= Beginning of Section =

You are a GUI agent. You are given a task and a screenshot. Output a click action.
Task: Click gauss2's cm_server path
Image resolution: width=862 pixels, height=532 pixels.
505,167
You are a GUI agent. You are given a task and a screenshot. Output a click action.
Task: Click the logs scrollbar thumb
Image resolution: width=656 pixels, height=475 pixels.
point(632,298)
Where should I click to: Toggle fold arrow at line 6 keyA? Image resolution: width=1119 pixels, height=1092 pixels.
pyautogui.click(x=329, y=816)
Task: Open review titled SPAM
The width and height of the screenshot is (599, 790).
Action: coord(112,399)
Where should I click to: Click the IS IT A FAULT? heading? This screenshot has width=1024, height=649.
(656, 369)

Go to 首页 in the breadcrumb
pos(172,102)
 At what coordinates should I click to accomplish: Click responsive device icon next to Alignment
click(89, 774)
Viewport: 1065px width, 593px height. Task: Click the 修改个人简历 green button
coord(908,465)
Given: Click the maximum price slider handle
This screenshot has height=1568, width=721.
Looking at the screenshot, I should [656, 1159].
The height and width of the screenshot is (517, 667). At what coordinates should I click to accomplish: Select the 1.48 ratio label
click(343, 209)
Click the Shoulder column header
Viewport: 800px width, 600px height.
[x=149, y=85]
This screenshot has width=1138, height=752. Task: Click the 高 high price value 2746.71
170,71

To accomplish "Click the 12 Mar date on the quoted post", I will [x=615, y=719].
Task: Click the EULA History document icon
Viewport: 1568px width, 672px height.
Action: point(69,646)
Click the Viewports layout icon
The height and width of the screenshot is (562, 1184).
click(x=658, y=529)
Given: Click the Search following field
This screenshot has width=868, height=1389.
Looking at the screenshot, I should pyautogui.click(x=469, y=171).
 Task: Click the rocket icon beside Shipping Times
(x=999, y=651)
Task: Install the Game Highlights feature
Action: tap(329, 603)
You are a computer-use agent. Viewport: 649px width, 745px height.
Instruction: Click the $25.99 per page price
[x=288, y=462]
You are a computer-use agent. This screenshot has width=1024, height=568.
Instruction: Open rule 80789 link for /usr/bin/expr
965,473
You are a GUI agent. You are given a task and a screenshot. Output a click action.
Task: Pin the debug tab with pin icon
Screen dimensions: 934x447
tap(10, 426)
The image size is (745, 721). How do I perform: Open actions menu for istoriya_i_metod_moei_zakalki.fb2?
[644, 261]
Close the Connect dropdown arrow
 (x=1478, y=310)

= End of Section =

Activity → Return exactly the run of lines that opens with the one containing "Viewport: 1568px width, 672px height." and closes with the last line of the records above.

Answer →
Viewport: 1568px width, 672px height.
Action: point(69,646)
Click the Viewports layout icon
The height and width of the screenshot is (562, 1184).
click(x=658, y=529)
Given: Click the Search following field
This screenshot has width=868, height=1389.
Looking at the screenshot, I should pyautogui.click(x=469, y=171).
 Task: Click the rocket icon beside Shipping Times
(x=999, y=651)
Task: Install the Game Highlights feature
Action: tap(329, 603)
You are a computer-use agent. Viewport: 649px width, 745px height.
Instruction: Click the $25.99 per page price
[x=288, y=462]
You are a computer-use agent. This screenshot has width=1024, height=568.
Instruction: Open rule 80789 link for /usr/bin/expr
965,473
You are a GUI agent. You are given a task and a screenshot. Output a click action.
Task: Pin the debug tab with pin icon
Screen dimensions: 934x447
tap(10, 426)
The image size is (745, 721). How do I perform: Open actions menu for istoriya_i_metod_moei_zakalki.fb2?
[644, 261]
Close the Connect dropdown arrow
 (x=1478, y=310)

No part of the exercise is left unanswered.